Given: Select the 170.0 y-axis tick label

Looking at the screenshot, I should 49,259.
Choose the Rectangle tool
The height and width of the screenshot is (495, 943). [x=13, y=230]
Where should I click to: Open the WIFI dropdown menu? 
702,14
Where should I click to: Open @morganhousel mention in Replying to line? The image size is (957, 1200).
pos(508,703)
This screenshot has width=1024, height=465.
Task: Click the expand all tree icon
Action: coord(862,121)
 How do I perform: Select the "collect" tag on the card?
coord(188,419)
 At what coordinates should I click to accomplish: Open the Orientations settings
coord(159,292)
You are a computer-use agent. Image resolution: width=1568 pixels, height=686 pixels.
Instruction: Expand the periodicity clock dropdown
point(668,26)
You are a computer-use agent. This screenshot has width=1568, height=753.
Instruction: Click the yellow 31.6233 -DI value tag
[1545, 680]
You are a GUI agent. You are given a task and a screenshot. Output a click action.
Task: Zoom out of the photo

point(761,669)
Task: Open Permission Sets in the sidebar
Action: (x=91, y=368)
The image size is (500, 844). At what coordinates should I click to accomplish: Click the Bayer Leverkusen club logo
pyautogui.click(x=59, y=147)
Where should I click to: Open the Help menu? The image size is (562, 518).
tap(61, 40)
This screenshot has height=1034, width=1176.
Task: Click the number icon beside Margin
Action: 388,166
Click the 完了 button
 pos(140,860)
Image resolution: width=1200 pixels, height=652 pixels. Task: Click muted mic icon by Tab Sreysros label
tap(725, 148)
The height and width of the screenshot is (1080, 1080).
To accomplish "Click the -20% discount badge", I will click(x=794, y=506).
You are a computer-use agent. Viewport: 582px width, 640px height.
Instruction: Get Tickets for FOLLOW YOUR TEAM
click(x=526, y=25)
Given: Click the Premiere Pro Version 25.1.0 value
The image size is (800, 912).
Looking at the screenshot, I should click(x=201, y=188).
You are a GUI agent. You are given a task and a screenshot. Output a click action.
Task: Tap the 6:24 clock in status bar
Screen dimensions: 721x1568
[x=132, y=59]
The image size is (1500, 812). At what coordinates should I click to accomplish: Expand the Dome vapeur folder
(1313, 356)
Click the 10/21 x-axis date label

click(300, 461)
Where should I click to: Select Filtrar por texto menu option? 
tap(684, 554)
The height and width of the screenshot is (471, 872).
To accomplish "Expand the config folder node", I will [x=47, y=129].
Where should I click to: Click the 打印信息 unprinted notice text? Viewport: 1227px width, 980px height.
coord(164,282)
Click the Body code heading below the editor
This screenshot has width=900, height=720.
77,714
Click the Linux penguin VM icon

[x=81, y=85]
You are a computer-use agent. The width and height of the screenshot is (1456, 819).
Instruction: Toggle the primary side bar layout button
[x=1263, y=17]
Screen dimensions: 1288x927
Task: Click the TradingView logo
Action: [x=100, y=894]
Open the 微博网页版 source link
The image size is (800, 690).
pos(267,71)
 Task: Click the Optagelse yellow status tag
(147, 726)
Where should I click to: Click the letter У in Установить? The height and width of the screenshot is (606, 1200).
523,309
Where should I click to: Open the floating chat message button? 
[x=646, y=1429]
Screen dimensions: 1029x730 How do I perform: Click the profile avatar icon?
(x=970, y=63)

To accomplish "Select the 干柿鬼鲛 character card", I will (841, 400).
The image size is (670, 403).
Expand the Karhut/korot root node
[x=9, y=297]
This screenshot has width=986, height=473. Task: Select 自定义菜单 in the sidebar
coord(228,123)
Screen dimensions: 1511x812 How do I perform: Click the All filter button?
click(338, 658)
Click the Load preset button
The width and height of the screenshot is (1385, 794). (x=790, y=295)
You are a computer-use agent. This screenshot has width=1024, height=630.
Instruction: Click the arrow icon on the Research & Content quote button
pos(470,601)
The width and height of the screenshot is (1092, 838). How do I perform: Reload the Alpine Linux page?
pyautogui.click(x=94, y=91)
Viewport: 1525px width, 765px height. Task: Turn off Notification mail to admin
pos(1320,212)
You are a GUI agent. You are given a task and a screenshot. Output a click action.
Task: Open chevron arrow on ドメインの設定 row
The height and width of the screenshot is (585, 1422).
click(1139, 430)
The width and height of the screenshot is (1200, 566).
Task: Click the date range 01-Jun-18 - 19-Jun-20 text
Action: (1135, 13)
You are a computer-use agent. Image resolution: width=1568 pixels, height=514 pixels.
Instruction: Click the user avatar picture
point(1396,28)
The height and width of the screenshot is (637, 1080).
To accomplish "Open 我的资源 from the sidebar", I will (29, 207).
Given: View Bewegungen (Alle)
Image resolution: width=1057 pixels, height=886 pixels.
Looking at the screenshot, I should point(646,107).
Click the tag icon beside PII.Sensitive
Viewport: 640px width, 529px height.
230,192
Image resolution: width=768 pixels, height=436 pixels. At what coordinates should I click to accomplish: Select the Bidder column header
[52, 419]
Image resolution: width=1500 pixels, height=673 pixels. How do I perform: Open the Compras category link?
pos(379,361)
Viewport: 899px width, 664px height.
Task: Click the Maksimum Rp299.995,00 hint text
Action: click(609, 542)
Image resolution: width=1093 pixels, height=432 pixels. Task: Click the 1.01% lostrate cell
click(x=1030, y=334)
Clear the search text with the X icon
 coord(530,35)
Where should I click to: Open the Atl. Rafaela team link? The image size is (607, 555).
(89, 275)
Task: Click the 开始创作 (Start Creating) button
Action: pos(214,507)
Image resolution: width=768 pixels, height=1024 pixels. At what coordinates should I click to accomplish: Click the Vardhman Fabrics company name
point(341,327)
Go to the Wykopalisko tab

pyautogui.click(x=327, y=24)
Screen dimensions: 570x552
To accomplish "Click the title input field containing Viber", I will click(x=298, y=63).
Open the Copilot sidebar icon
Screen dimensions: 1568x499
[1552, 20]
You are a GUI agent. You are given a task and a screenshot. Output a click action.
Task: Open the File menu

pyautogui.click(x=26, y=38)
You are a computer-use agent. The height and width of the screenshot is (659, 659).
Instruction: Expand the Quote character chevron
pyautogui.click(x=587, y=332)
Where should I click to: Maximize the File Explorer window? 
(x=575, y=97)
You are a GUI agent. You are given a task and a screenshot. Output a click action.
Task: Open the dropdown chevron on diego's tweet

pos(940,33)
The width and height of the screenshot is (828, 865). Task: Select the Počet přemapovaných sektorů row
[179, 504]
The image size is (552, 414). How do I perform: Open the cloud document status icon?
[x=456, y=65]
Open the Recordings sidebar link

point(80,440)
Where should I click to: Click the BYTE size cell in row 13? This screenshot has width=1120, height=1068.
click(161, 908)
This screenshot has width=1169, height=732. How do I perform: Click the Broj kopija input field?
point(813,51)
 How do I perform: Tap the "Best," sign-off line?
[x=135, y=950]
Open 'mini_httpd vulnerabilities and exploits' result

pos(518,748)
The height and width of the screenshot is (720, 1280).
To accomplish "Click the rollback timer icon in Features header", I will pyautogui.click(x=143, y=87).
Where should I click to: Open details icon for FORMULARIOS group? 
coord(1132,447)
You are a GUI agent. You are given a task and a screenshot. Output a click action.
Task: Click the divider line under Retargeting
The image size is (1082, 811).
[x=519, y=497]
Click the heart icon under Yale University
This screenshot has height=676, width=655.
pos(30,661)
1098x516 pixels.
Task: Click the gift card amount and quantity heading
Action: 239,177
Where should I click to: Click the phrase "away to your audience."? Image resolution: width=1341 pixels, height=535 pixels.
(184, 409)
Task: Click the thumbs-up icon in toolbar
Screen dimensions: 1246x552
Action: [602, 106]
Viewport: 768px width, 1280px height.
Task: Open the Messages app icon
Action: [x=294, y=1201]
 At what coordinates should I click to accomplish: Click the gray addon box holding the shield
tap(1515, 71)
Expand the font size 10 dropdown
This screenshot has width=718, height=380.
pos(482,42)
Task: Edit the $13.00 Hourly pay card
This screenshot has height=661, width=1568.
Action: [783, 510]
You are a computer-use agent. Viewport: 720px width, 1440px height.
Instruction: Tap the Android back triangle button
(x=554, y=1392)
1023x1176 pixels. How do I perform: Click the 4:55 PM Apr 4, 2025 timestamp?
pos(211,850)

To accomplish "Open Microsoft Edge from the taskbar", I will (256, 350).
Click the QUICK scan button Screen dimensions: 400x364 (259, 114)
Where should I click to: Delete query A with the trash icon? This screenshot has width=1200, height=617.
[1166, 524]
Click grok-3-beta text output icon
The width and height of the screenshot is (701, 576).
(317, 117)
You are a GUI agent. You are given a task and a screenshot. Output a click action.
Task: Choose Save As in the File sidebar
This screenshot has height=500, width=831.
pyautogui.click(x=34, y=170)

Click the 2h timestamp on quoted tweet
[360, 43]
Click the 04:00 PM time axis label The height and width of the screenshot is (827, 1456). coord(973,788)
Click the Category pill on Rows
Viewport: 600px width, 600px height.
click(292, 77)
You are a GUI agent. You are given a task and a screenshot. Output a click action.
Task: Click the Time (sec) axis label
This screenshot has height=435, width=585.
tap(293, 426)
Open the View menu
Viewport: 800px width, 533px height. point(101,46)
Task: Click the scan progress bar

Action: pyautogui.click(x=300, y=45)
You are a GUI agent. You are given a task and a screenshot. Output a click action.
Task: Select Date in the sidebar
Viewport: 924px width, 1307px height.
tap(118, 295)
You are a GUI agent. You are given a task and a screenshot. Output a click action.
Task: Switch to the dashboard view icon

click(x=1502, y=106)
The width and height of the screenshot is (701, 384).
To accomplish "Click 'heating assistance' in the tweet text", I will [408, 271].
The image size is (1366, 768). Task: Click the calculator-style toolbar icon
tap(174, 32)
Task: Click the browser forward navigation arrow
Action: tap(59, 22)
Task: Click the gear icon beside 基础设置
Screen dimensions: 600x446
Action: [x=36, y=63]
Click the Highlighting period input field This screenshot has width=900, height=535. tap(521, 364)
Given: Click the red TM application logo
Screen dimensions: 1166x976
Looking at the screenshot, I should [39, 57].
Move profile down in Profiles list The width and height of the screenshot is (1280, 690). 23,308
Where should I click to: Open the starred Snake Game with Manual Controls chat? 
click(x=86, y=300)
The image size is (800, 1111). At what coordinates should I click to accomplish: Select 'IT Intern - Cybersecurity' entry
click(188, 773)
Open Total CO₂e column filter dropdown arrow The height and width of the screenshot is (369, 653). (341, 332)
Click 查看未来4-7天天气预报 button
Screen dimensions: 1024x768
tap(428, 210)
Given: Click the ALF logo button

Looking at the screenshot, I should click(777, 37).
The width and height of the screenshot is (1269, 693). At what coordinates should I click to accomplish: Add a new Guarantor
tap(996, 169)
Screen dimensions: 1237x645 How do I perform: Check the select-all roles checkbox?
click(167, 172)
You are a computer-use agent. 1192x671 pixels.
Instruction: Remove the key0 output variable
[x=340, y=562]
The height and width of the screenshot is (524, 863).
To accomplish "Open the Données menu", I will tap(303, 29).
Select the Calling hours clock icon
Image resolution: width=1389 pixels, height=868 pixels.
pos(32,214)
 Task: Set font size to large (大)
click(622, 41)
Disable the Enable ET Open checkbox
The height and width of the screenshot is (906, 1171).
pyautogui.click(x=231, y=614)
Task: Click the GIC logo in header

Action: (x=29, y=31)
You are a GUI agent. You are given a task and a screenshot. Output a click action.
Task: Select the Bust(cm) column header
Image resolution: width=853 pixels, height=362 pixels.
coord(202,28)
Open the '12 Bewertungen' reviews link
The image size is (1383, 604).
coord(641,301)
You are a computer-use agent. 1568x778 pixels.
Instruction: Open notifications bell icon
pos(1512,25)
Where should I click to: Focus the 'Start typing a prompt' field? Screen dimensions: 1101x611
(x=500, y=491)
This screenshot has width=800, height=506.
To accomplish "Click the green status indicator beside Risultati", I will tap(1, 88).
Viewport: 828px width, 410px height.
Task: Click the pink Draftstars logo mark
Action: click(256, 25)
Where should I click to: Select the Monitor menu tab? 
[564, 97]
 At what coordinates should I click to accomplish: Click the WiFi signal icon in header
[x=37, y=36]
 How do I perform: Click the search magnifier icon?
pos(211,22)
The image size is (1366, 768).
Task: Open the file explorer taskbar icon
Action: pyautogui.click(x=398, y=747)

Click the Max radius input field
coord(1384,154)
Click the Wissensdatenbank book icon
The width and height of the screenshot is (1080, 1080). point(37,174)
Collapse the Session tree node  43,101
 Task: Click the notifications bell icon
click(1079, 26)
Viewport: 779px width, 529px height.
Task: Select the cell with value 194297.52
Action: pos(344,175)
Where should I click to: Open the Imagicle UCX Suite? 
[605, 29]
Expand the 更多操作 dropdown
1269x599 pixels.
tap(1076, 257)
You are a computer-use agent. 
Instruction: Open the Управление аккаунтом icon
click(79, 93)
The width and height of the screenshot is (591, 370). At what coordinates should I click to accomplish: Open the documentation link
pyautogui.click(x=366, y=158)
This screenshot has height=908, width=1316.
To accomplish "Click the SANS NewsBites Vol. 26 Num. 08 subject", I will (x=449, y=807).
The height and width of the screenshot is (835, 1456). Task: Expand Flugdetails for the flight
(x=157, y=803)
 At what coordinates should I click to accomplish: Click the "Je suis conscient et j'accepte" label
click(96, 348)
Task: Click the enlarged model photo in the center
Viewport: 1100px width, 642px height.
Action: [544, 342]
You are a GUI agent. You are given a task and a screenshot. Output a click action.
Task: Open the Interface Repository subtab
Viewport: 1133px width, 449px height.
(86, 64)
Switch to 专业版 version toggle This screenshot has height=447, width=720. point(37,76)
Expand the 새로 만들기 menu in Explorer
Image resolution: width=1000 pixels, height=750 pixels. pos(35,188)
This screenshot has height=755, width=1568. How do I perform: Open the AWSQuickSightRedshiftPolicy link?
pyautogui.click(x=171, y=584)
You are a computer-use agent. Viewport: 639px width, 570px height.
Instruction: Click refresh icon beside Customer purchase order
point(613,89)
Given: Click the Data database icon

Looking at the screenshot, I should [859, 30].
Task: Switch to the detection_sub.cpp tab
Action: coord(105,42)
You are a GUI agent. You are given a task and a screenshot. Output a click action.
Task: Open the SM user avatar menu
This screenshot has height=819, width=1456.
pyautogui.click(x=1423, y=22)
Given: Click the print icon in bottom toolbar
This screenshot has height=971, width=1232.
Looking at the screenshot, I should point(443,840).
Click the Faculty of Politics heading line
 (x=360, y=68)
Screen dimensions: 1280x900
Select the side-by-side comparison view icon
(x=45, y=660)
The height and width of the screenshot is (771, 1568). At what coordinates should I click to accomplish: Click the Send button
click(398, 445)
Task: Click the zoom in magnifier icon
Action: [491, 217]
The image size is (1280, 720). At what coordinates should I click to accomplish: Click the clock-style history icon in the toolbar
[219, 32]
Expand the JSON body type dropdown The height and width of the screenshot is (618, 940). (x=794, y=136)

##########

## To do
Which lines above run from the one containing "Instruction: Click the arrow" down to the one containing "Task: Open chevron arrow on ドメインの設定 row"? Repeat exactly those, both ends included, and nothing else.

## Solution to the exercise
Instruction: Click the arrow icon on the Research & Content quote button
pos(470,601)
The width and height of the screenshot is (1092, 838). How do I perform: Reload the Alpine Linux page?
pyautogui.click(x=94, y=91)
Viewport: 1525px width, 765px height. Task: Turn off Notification mail to admin
pos(1320,212)
You are a GUI agent. You are given a task and a screenshot. Output a click action.
Task: Open chevron arrow on ドメインの設定 row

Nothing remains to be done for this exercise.